Summary: Digital convergence means that services and content have broken the connection with physical infrastructure. If you ever got on the plane in Jo'burg, landed in Kuala Lumpur and used Google on your cellphone to find the address of your hotel on the Internet, you'll know what I mean. However, mighty companies and government are massing their forces to contain this technological revelution...
UPDATES: Motorola Africa and Middle-East chief calls for radical deregulation in SA; article on licensing of new TV providers in SA, by Russell Southwood; British Institute for Public Policy Research calls for right to copy.
With great displeasure but no big surprise, I have just read an unconfirmed report in a forum about Telkom's plans to throttle Skype traffic on the South African ADSL network. One can safely assume the intention to be to protect their lousy and expensive "plain old telephony service" (POTS) also known as "landline voice". Especially so since people are now using SkypeOut even to call local numbers in SA.
Telkom is not the only player to have reacted to the phenomenon of digital convergence by jumping out of bed with guns blazing. Cellphone networks MTN and Vodacom have indicated that they might control or apply surcharges to VOIP traffic on their mobile data networks. Never at the back of the line when the buffet is open, the Independent Communications Authority of SA (Icasa) is looking into requiring television licenses for cellphones if they can be used to receive TV signals. Another long-standing fan of social control, the government of Germany, is actually implementing such licences from January - and not only for cellphones, but also for computers - to the tune of €5,52 (approximately R50,00 which is actually considered a discount in Germany, being closer to the radio fee!) per month since these can be used to access television over the Internet. Just imagine paying R600,00 per year in television license fees each for your laptop, your desktop and your spare server!
Why are they all doing it? Well, business - but the business is protecting the returns on their license rights. It is not business as much as it is blatant rent seeking. Licences and monopolies are often justified by so-called universal service obligations, but consider cellphone licenses: according the the GSM Association, in 92 countries surveyed $6000m has been collected in "universal access" levies of which only $75m has been spent on actually expanding mobile coverage. This exposes the way governments are using licenses as a de facto tax which - needless to say - is easier to collect from a few large corporations, and for which the general public will slowly but surely pay the full price, collected (leftists would say extracted) from them by the very same corporations. In SA the Universal Service and Access Agency is reported to be on track to achieve its target of 20% fixed-line penetration in 1500 (sic) years' time at its current rate of spending. Only the comatose would refrain from questioning whether this system is working.
To what extent is territorial jurisdiction even relevant when services have become pervasive on the entire Internet? I have used Skype in at least a half a dozen countries to call people all over the world and - I guess - the only tax paid has been Skype's taxes on corporate profits (wherever they realize those profits - I have no idea). The SA government has, in my opinion, as little to say about our use of Skype as they have over the scone you might eat on a flight from Nairobi to Amsterdam. The idea that services are provided in a specific national territory to persons in that territory by organisations based in the same territory is simply a risible anachronism. If they prohibit our use of a specific service (as did in fact use to be the case with Skype and other VOIP) which is of clear business and personal utility, are they acting in the interest of their own citizens? I think not.

====

GOALS:
A - In the commentary on digital convergence, how much did the GSM Association find was collected in universal access levies across the 92 countries surveyed, and how much of that went to expanding mobile coverage?
B - Extend the commentary on digital convergence and telecom regulation with the paragraphs that would follow its final sentence.

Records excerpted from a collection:
====

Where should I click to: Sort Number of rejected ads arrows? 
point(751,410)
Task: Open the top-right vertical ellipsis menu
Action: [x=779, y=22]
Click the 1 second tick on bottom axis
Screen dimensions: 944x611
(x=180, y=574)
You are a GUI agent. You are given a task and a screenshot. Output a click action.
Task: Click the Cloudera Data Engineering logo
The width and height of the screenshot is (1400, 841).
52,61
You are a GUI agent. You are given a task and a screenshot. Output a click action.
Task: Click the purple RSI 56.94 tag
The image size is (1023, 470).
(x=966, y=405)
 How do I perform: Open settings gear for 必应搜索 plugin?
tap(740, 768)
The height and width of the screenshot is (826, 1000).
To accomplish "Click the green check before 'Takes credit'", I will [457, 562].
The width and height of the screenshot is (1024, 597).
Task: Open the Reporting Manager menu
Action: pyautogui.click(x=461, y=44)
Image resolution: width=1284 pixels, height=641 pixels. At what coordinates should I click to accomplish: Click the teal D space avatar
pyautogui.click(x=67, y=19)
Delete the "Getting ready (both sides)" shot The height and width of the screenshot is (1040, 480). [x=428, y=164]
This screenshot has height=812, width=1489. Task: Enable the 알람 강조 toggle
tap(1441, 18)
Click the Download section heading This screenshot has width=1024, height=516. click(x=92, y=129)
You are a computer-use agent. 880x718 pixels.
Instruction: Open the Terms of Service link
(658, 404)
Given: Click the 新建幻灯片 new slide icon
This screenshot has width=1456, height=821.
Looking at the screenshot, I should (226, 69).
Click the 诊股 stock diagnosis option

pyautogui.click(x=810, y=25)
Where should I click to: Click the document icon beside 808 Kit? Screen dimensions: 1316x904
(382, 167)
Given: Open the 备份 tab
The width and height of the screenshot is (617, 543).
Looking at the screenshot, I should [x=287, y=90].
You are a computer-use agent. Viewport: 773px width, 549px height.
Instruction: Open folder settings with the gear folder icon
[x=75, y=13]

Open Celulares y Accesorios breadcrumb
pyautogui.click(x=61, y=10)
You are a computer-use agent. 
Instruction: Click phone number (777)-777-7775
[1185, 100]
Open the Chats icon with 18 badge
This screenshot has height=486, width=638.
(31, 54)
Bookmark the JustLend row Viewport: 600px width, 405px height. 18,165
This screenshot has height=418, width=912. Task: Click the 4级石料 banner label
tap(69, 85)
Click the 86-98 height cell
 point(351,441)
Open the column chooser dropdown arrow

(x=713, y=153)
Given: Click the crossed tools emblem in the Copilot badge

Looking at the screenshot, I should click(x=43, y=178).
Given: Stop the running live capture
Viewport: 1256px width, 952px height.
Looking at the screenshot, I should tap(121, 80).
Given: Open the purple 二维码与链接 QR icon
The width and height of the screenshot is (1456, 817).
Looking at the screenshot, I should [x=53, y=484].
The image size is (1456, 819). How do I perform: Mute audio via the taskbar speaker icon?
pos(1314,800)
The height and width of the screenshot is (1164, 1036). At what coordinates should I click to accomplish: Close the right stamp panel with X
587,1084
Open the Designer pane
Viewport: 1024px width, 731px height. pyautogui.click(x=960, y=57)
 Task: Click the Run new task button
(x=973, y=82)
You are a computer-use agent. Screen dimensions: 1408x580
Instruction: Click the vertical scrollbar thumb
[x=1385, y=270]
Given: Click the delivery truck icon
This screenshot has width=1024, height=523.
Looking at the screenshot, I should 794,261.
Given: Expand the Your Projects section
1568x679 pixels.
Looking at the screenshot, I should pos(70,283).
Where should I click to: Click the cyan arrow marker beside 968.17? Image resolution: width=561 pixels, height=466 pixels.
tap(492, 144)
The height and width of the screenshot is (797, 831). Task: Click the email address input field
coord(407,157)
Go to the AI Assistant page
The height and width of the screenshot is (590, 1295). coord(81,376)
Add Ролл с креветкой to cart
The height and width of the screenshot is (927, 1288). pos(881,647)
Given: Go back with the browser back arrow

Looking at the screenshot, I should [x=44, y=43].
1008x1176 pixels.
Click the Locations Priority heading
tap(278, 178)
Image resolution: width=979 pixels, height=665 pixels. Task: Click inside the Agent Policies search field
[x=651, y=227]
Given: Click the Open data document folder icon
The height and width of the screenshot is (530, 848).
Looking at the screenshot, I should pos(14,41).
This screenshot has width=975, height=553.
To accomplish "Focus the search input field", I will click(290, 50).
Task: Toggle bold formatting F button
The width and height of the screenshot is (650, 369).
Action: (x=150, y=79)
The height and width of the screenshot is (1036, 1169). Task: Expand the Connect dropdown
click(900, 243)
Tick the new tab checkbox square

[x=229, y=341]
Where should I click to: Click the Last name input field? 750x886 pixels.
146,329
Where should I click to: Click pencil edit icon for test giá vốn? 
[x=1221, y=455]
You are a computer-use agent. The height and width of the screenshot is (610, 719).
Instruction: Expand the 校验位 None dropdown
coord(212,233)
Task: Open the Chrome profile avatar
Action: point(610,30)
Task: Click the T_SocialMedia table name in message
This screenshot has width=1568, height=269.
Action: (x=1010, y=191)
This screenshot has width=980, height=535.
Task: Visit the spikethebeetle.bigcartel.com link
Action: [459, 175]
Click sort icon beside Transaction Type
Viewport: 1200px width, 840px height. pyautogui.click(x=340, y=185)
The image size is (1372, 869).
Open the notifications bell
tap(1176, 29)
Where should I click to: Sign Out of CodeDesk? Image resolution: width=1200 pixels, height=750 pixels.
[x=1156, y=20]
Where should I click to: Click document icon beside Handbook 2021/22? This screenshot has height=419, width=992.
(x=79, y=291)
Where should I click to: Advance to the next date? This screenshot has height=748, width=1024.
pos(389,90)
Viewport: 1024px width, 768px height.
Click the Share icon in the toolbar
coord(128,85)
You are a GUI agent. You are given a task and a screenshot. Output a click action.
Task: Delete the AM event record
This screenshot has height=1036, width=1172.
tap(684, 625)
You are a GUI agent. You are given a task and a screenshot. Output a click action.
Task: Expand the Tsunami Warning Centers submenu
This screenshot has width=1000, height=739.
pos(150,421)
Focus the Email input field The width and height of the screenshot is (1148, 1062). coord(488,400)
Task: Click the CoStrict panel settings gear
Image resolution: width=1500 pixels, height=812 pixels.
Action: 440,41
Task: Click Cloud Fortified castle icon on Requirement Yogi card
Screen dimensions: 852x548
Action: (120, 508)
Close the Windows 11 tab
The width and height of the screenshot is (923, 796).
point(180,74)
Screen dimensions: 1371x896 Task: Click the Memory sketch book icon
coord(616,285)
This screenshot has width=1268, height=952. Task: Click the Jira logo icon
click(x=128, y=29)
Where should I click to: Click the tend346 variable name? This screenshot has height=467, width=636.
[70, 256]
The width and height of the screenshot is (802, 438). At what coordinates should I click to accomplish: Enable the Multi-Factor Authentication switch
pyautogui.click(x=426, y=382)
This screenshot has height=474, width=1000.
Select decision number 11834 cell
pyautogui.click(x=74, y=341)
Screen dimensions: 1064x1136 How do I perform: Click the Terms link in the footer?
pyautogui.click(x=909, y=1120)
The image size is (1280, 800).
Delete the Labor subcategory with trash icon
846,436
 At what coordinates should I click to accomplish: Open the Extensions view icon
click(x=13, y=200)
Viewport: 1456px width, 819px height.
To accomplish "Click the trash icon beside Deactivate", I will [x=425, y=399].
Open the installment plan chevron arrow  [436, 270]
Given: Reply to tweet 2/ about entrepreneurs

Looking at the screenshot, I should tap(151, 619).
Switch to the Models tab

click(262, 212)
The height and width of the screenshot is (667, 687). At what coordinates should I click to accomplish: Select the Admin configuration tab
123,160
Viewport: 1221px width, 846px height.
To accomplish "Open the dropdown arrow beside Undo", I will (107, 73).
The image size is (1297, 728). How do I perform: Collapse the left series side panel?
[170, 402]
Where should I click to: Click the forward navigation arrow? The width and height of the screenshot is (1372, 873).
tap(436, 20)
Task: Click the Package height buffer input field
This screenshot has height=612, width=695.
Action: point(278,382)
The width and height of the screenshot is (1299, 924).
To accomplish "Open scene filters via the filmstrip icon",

====

EXERCISE ANSWERS:
A - $6000m was collected, and only $75m was spent on expanding mobile coverage.

B -
So, what should regulators do? First of all, they need to realize that there is no longer much of a relationship between the nature of a service (involving communication of some kind) and the public resources (spectrum, trenches under the road) that it uses. If I have shop in a correctly zoned area of the city, the government does not have much business telling me whether I should sell men's socks or computers. Similarly, if I run a radio/fibre link between houses in a suburb, it is hard for me to see why the government should decide whether I should provide television signals, telephone connections, or both on it.
Some regulation of the radio spectrum usage and the amount of public space occupied by utility cables is - of course - not out of place. But, if I already have a legally run cable (on which I have, say, television) how on earth can it be in the public interest to prohibit me from also providing a telephone service on it? Even more so if I run a thin cable through the pipes belonging to another legal operator, from which I merely rent the - hitherto empty - space. The regulation of services separately (e.g. television and voice communications) belongs to an age when these were delivered by radically different and incompatible means, and when there was a scarcity of both. After almost 100 years of both, it is perhaps time for the state to "get out of the kitchen". The danger of anybody ending up without television or telephone service is slim indeed. There is no reason why broadcasting and telecommunications need more or heavier regulation in a modern economy than does the milk industry!
In the case of Telkom and VOIP/Skype, note that each ADSL client already has a rather modest monthly bandwidth allocation (for which we should thank Telkom) and Skype does not in any case use a lot of bandwidth. Now, Telkom has a license for (and monopoly on) the provision of ADSL connections on its copper wires but NOT a license for specifically providing Internet MINUS Skype. If they are not satisfied with the current license, I believe that they should return it. Telkom may then apply for a new license - this time to provide ADSL Internet MINUS Skype and try to explain to the regulators and the general public why this would be to our (and not their) advantage.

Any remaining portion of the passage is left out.